The progress event also carries a `"state"` dict with the raw A1111 job state, and a
`"progress-error"` event type is emitted (non-fatally) if a single poll fails mid-generation.

To cancel an in-progress generation, call `sd.interrupt()` (or `await sd.ainterrupt()` in
async contexts). When using `imagestream` via an async generator, cancellation is handled
automatically via `asyncio.CancelledError`.

```py
# Disable preview frames to reduce polling overhead
for ev in sd.imagestream("...", include_previews=False):
    ...
```

### Example: streaming text (async)

```py
async for ev in client.stream("sys", "Stream something."):
    ...
```

---

## `BiStream`: one stream interface for sync + async

```py
from trivialai.bistream import BiStream
```

`BiStream[T]` wraps a sync `Iterable[T]`, an async `AsyncIterable[T]`, or another `BiStream[T]`
and exposes **both** iterator interfaces.

**Key behaviour:**

* **Single-consumer:** once consumed, exhausted.
* **Mode-locked:** a given instance may be consumed *either* sync *or* async.
* **Bridging:** async → sync driven by a background event loop thread; sync → async wraps `next()`.

---

## Chaining streams with `then` / `map` / `mapcat` / `branch`

All combinators are mode-preserving (sync in → sync out, async in → async out).

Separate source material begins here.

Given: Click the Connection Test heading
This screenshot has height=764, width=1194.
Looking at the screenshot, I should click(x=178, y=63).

### `then(...)`: append a follow-up stage after upstream terminates

```py
pipeline = client.stream("sys", "Answer, streaming.").then(lambda: [
    {"type": "note", "text": "stream ended"},
])
```

Your follow-up can be 0-arg or 1-arg (`done` receives `StopIteration.value` if present).

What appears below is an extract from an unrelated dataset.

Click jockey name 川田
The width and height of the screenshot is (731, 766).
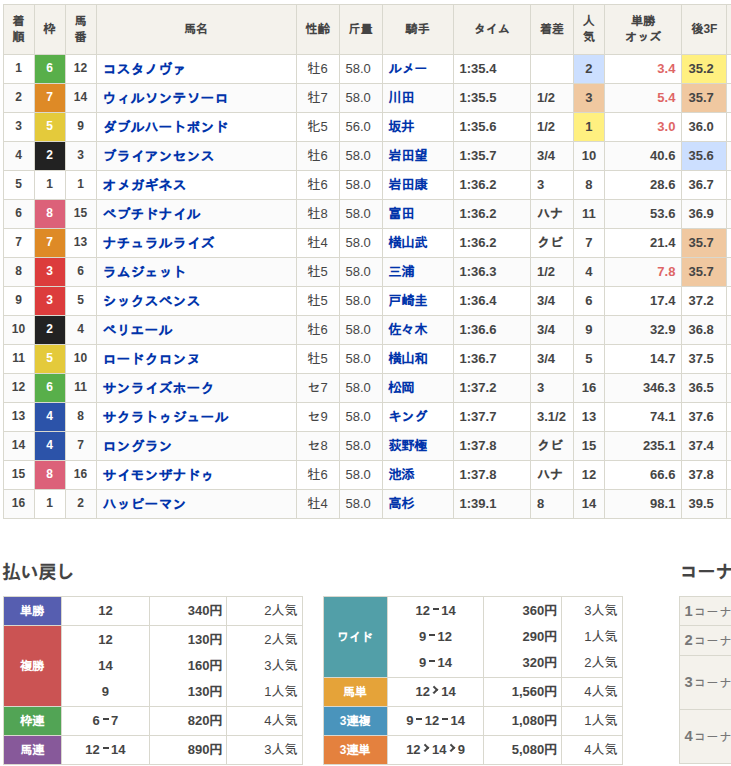point(401,98)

### `map(...)`: transform each event

```py
pipeline = client.stream("sys", "Stream.").map(
    lambda ev: (ev | {"text": ">> " + ev["text"]}) if ev.get("type") == "delta" else ev
)
```

### `mapcat(...)`: per-item stream expansion (flatMap), with optional concurrency

```py
events = BiStream(["a.py", "b.py", "c.py"]).mapcat(
    lambda path: agent.streamed(f"Analyze {path}"),
    concurrency=8,
)
```

### `branch(...)`: fan-out, then fan-in via `.sequence()` / `.interleave()`

```py
base = client.stream("sys", "First: describe the plan.")
fan  = base.branch(["doc1", "doc2", "doc3"],
                   lambda doc: client.stream("sys", f"Summarize: {doc}"))
for ev in fan.interleave(concurrency=8):
    handle(ev)
```

---

## Extra helpers

### `tap(...)`: side effects without changing events

```py
stream = client.stream("sys", "Stream.").tap(lambda ev: log(ev))
```

### `repeat_until(...)`: agent loops

```py
from trivialai.bistream import repeat_until, is_type

looped = repeat_until(
    src=client.stream("sys", "First attempt..."),
    step=lambda driver: client.stream("sys", f"Next attempt, based on {driver}..."),
    stop=is_type("final"),
    max_iters=10,
)
```

---

## Embeddings

```py
from trivialai.embedding import OllamaEmbedder

embed = OllamaEmbedder(model="nomic-embed-text", server="http://localhost:11434")
vec = embed("hello world")
```

---

## Notes & compatibility

* **Dependencies:** `httpx` for HTTP providers; `boto3` for Bedrock; `google-genai` + optionally
  `google-auth` for Gemini. `StabDiff` uses only `httpx` — no extra install step needed.
* **Scratchpad:** Ollama surfaces `<think>` content via tag parsing; Gemini and DeepSeek
  (`deepseek-reasoner`) route native thought/reasoning tokens directly into `scratchpad`
  without any tag parsing; other providers emit `scratchpad=""` in deltas and `None` in
  the final `end`.
* **`gcp` module removed:** the old `gcp.GCP` class (backed by `vertexai.generative_models`,
  deprecated June 2025) has been removed. Migrate to `gemini.Gemini` — it supports all three
  auth modes the old class did, plus image generation.
* **BiStream:** single-use and single-consumer — don't consume the same instance from multiple tasks.
* **StabDiff model selection:** by default the checkpoint is applied via `override_settings` so
  the globally loaded WebUI model is never mutated. Set `use_override_settings=False` or call
  `set_model(..., persist=True)` if you need to control the global state explicitly.